- Kategori
- Şiir
Benliğime veda rıhtımı
İçimdeki ateşe üfledi kaderin hain elçileri rüzgarlar,
Benim içimdeki kara toprağın üzerine dikilen kırmızı gül oldun artık,
Kesin mezartaşımın üstüne de senin ismini yazarlar; "bir günahkâr"...
İlk defa kapımın önündeki paspastan öteye geçti karanlık...
Kasetler dolusu aşkım, sayfalar dolusu hüznüm oldu sayende,
Arşivler dolusu korkum, kadehler dolusu günahım oldu.
Arkamı döndüğümde bir töre gibi kovalayan geçmişim,
Önüme döndüğümde kapı gibi kapınan bir geleceğim oldu.
Tüm zaaflarımdın, tüm düşlerim, umutlarım, yalanlarım..

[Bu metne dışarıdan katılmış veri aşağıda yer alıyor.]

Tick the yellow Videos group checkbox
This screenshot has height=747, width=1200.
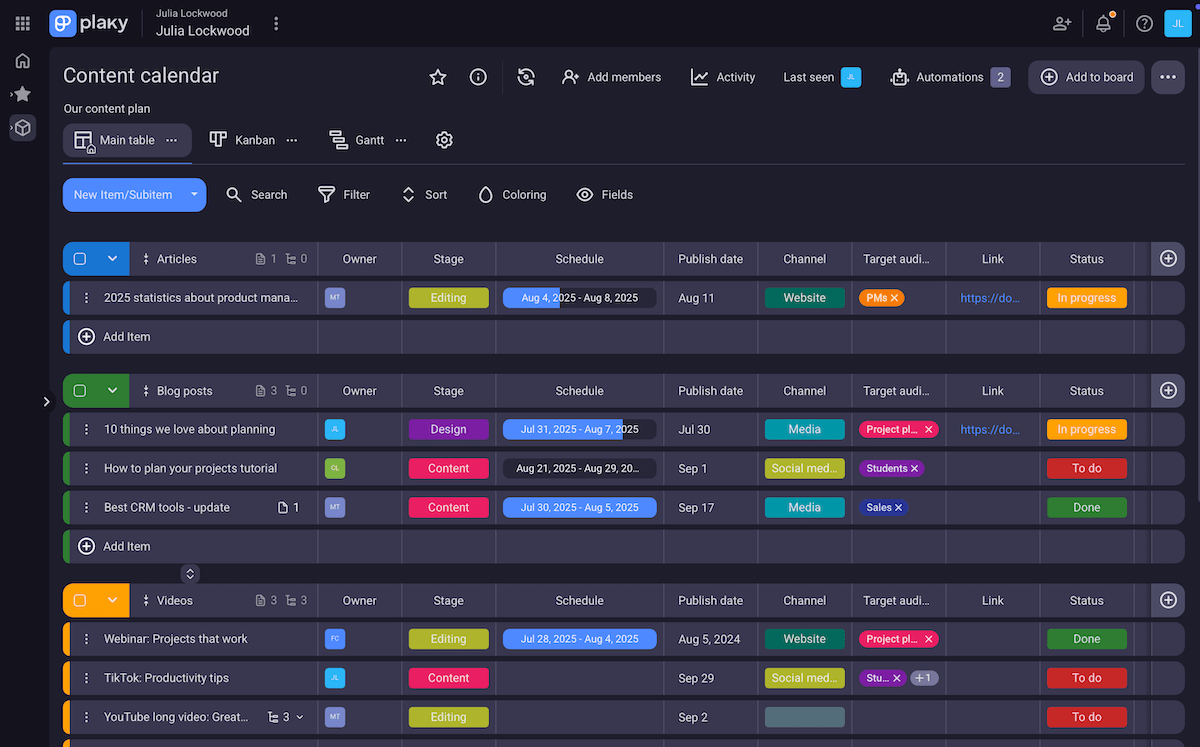click(x=80, y=600)

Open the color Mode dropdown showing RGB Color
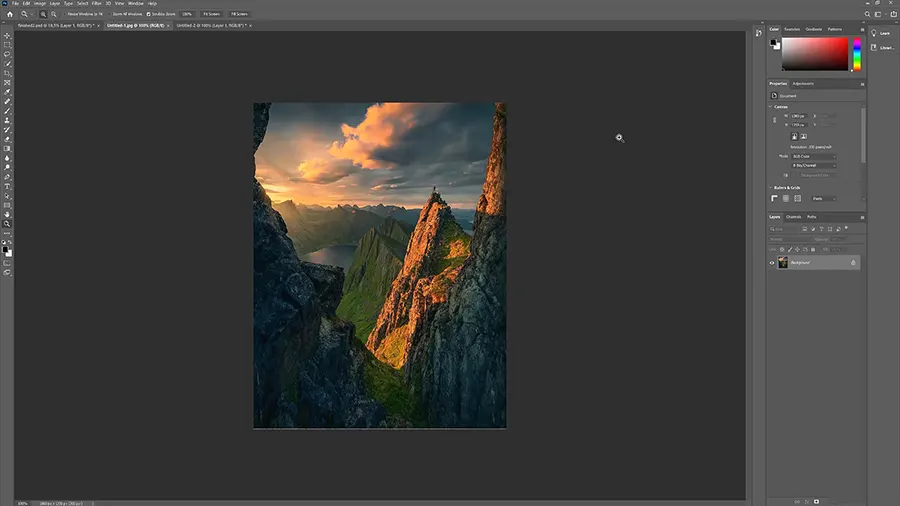[x=813, y=156]
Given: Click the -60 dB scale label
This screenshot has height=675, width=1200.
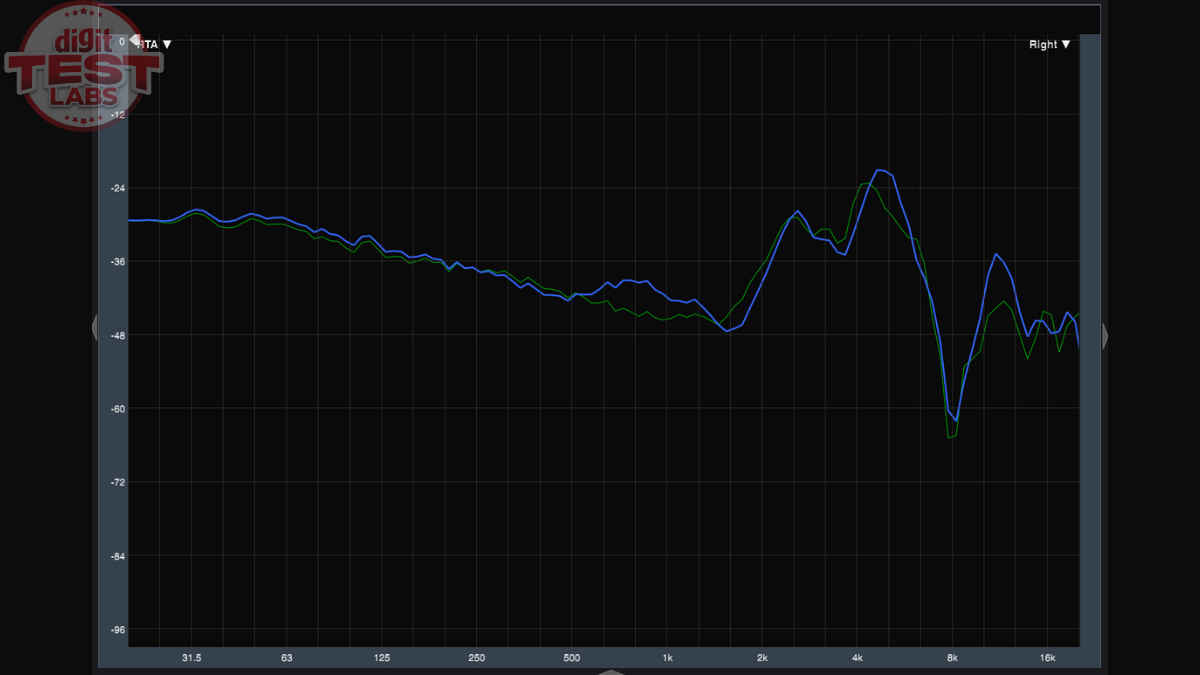Looking at the screenshot, I should [x=117, y=409].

Tüm zayıflığımdın, eskide kaldı beni bir gülüşünle benden alışın...
Artık, artık lütfedip de kalbim gömebilsin bendeki seni içime,
İçimdeki beni de yanına gömsün; bu benle hiç tanışmadım.
Gerçeği değiştiren bir değnek elimde,
Noktayı büyütüp evren yaptım gözümde,
Zifiri karanlığını aydınlattım.
Ve de sır perdeleri yonttum,
Kanatlarından zebanilerin..
Şimdi söyleyin bana dünyadaki cehennemimi,
Hangi "meleğe" borçluyum?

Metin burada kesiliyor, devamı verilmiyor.